— Exercise —
The copy you return must begin at the line containing "Given: Expand the Kriterler section" and end at the final line of the listing below, with every picture left out.

+ + + +

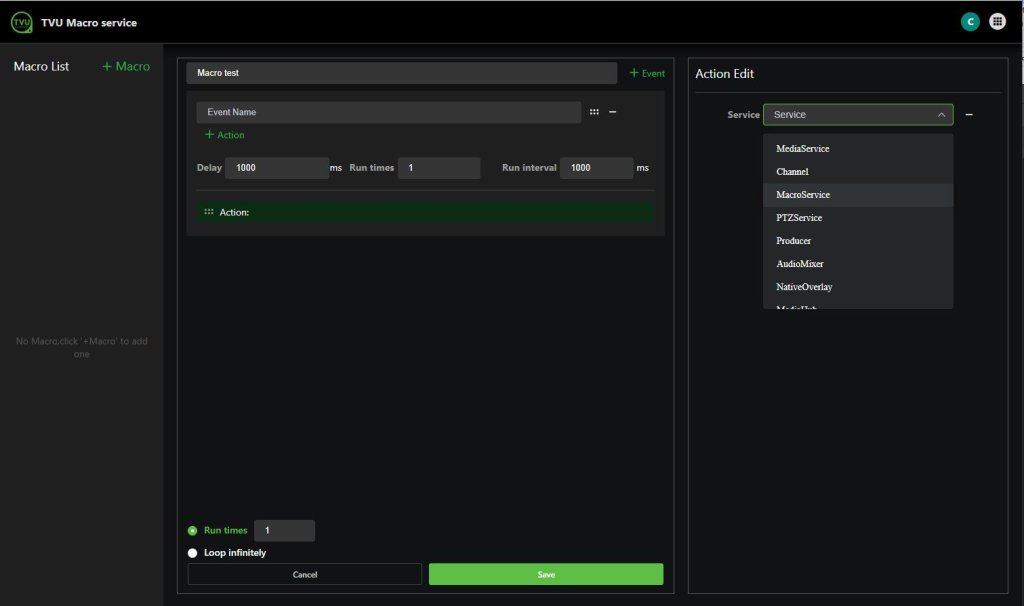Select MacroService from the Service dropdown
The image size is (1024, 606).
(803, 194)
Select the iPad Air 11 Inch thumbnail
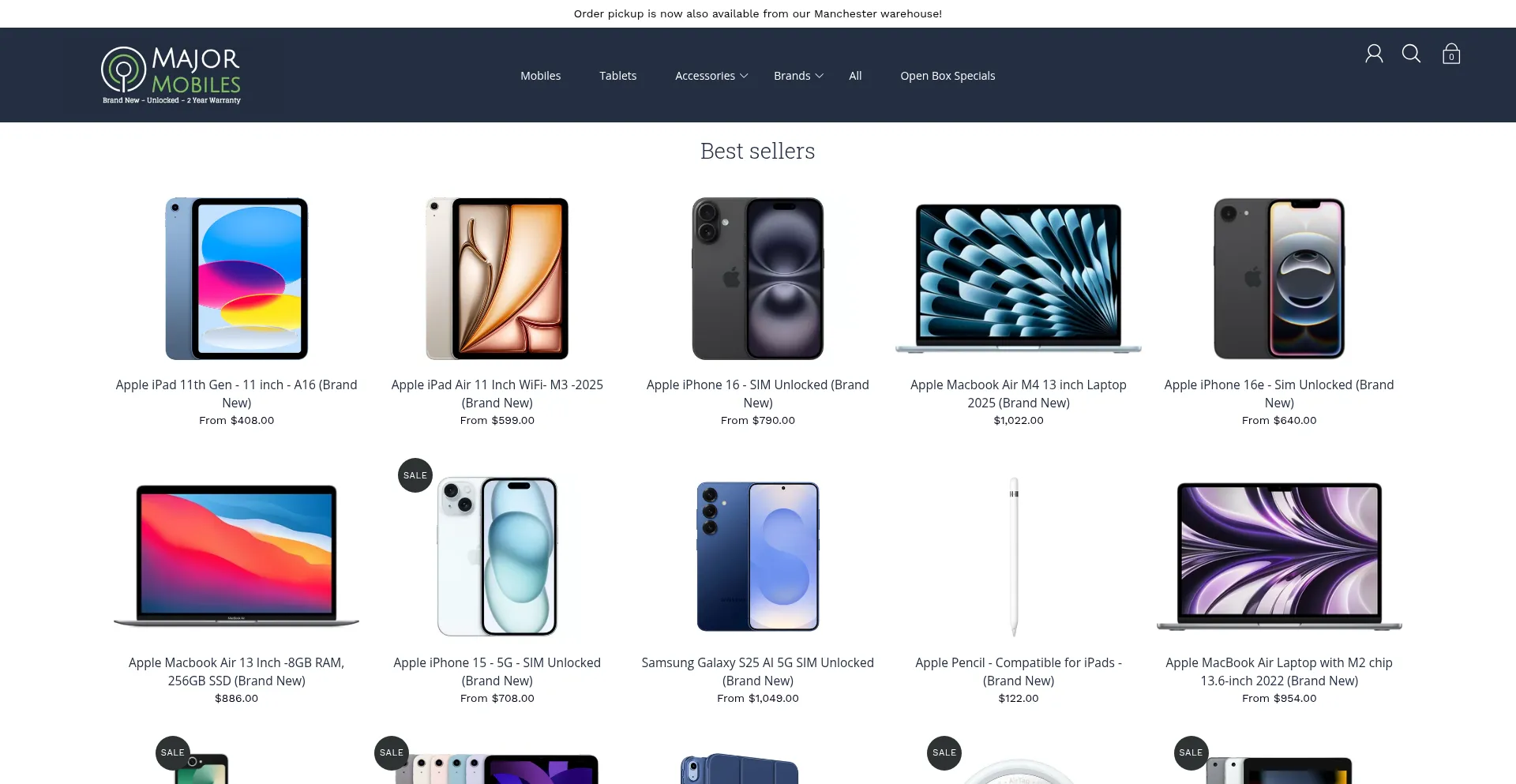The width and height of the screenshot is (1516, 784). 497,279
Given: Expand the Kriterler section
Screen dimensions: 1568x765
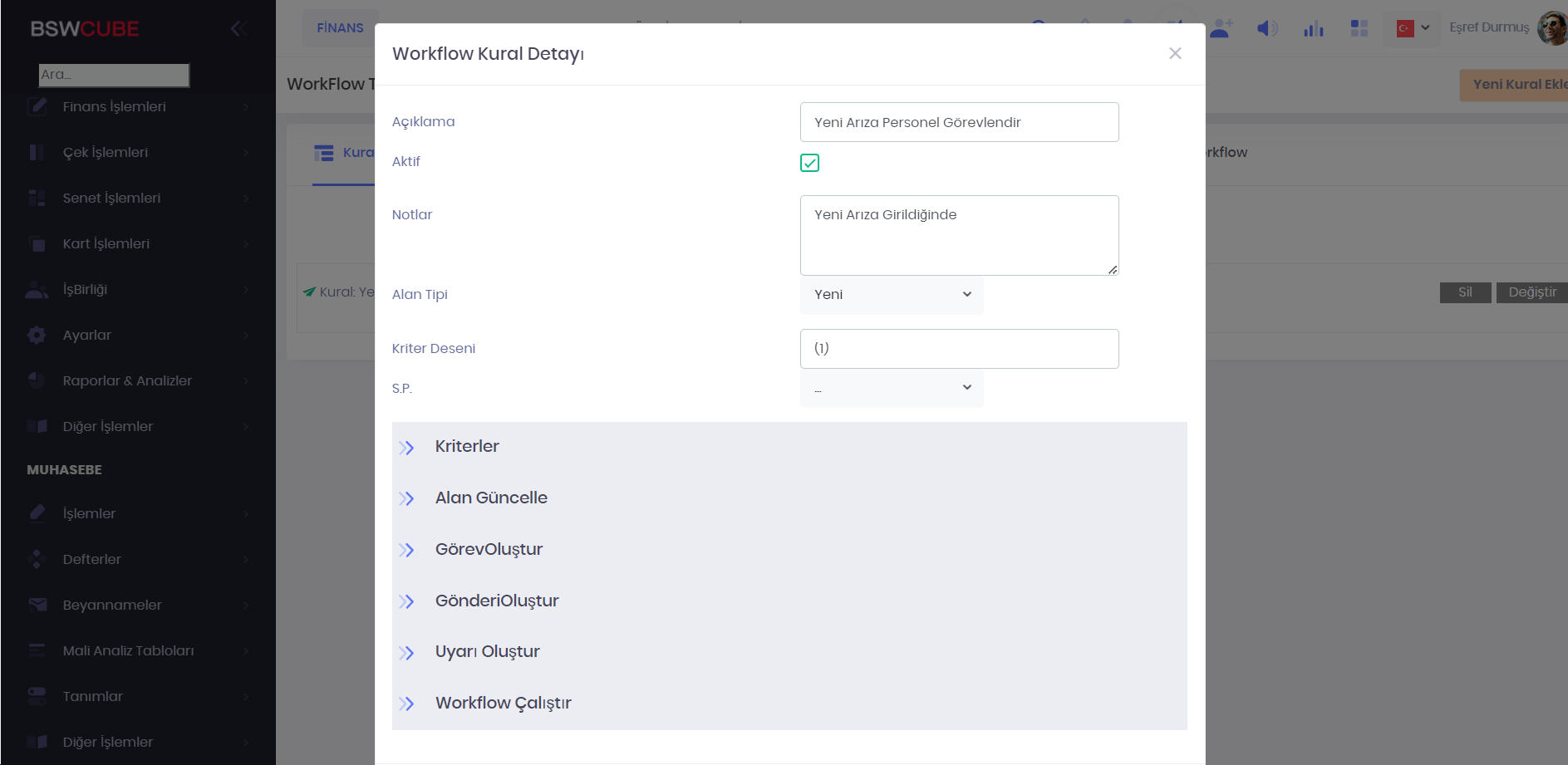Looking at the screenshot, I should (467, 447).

+ + + +

— Expected output —
Given: Expand the Kriterler section
Screen dimensions: 1568x765
Looking at the screenshot, I should (467, 447).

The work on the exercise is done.